Becoming a Licensed Vet Tech in Texas
The veterinary care field is showing sustained growth in America, driven by the rising need for high quality veterinary care the private, industrial and government sectors.
Because of this, the need for skilled veterinary technicians is higher than ever before, making this field an excellent choice for those individuals who wish to enter a career with excellent salary and job security prospects.
Vet Techs in Texas
As of May 2012, Texas had over 7,700 vet techs working in the state, making it the state with the second highest employment level of vet techs in the nation. Only California employed more vet techs during this period.
In addition, according to the Bureau of Labor Statistics (BLS), Texas vet techs earned a median annual wage of $28,160.
When the state’s lower cost of living is taken into account, this salary level is quite competitive with vet tech salaries in most other states.
Finally, Texas veterinary technologists are enjoying a period of sustained job growth.

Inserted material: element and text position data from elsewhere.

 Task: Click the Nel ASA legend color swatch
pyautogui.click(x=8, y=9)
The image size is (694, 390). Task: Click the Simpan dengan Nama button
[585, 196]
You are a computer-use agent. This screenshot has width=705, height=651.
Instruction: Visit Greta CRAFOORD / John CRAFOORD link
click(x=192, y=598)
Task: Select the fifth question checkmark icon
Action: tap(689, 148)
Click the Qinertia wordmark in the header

The BLS estimates that the total number of national veterinary technology jobs will grow by at least 52 percent between 2010 and 2020.

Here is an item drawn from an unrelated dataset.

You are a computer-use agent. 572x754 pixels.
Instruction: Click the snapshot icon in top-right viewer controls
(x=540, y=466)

When combined with job attrition due to retirement and other factors, this makes the field of veterinary technology an excellent choice for career-minded individuals.
Becoming a Texas Vet Tech
Traditionally, the field of veterinary technology in Texas was certified by the Texas Veterinary Medical Association (TVMA). In 2013, the TVMA was replaced as the certifying agency by the Texas State Board of Veterinary Medical Examiners. While individuals holding a valid certification from the TVMA may be “grandfathered in,” all future licensure issues will be handled by the Board.
Although individuals do not need to hold a license to carry out the duties of a vet tech in Texas, they must be licensed in order to identity themselves as a licensed veterinary technician to the public or their employer.
In order to obtain a license from the Board, a candidate must be able to meet the following requirements:
- Be at least 18 years of age and have completed high school or received an equivalency degree.
- Have successfully completed an accredited veterinary technician program.
- Pass the Veterinary Technician National Examination (VTNE)
- Pass the state examination.
- Correctly provide the Board with all other requested information.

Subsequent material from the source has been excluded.